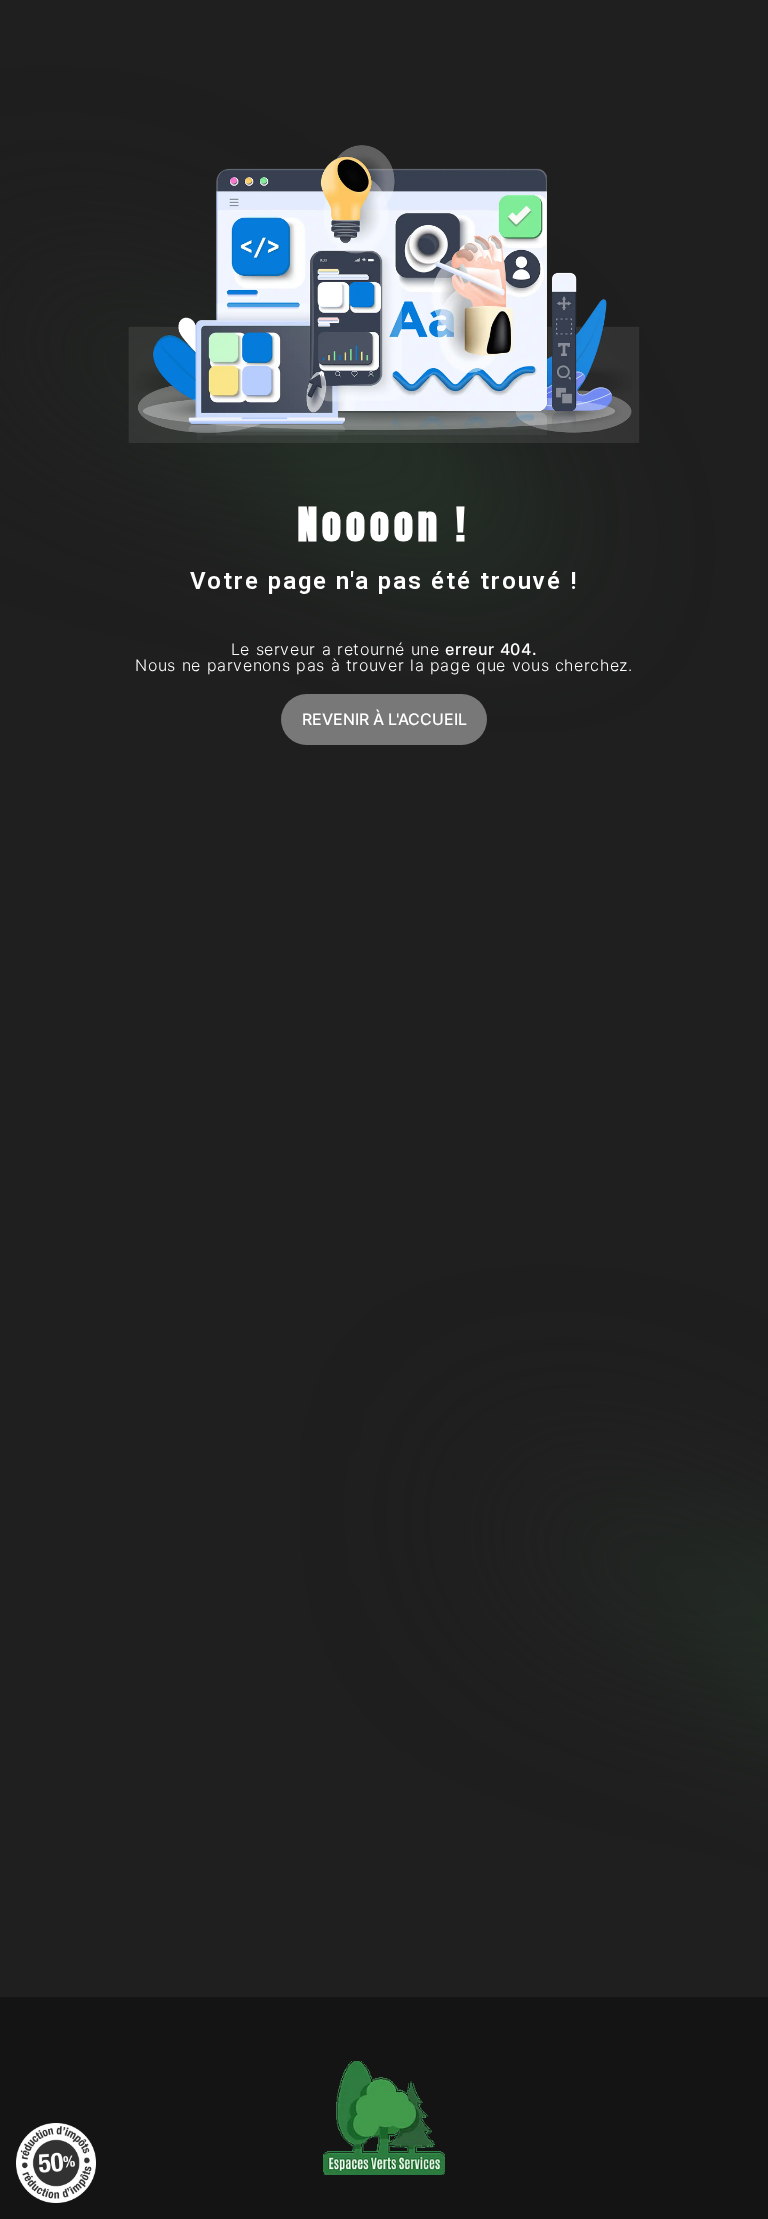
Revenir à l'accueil (384, 719)
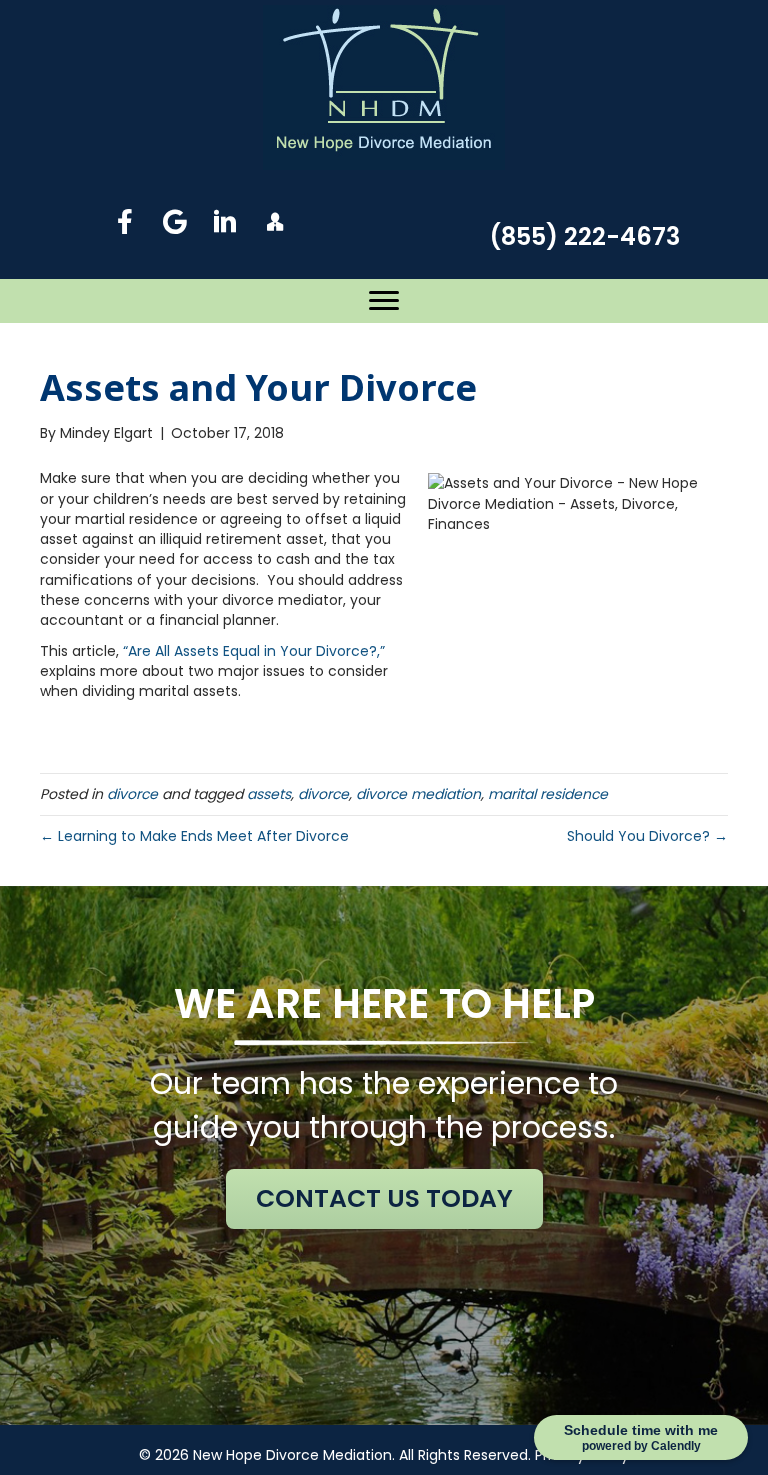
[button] (125, 221)
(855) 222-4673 (584, 236)
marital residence (548, 794)
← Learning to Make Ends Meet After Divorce (194, 836)
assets (269, 794)
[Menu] (384, 301)
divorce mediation (418, 794)
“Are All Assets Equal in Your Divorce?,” (254, 651)
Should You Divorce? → (647, 836)
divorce (132, 794)
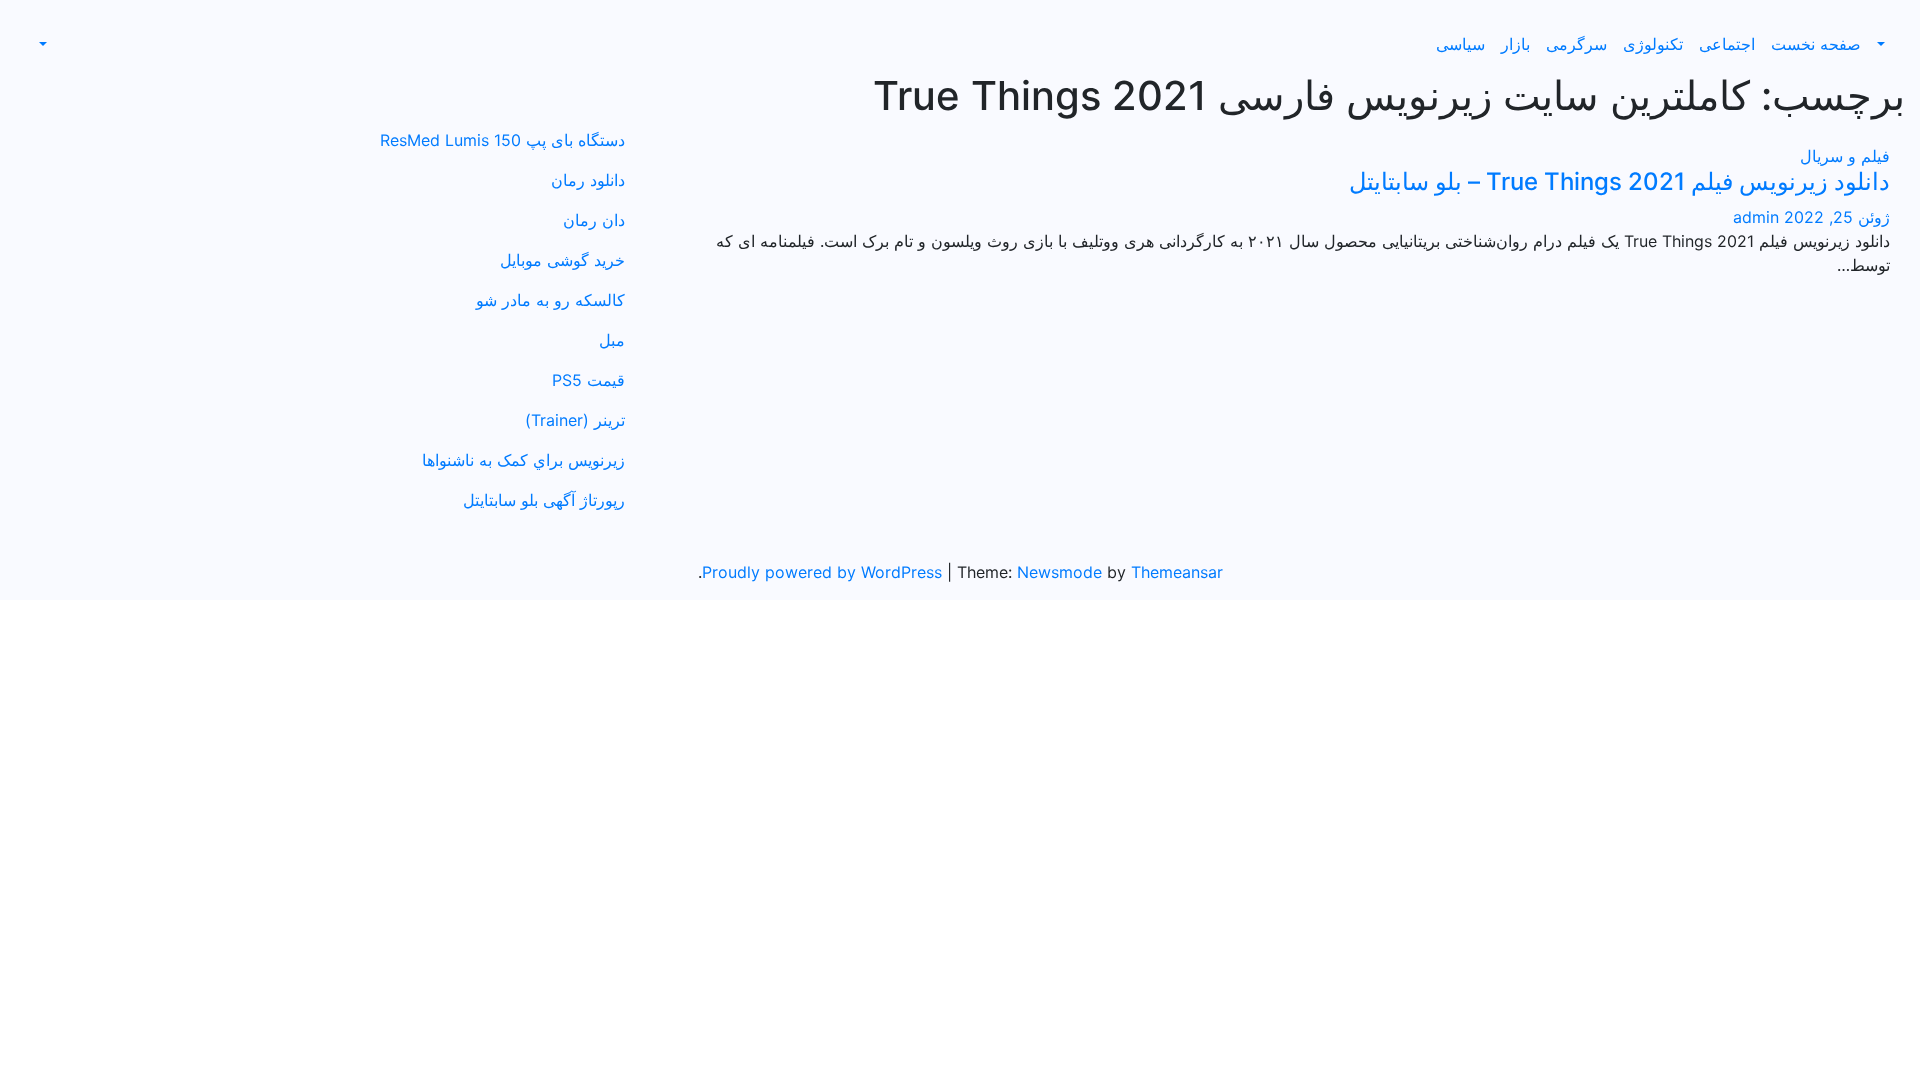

==============================

The task:
The lines to return run from the line containing "(855) 222-4673 (584, 236)" through the last line of the records. Give them exactly, omitting pictures.

Your solution:
(855) 222-4673 (584, 236)
marital residence (548, 794)
← Learning to Make Ends Meet After Divorce (194, 836)
assets (269, 794)
[Menu] (384, 301)
divorce mediation (418, 794)
“Are All Assets Equal in Your Divorce?,” (254, 651)
Should You Divorce? → (647, 836)
divorce (132, 794)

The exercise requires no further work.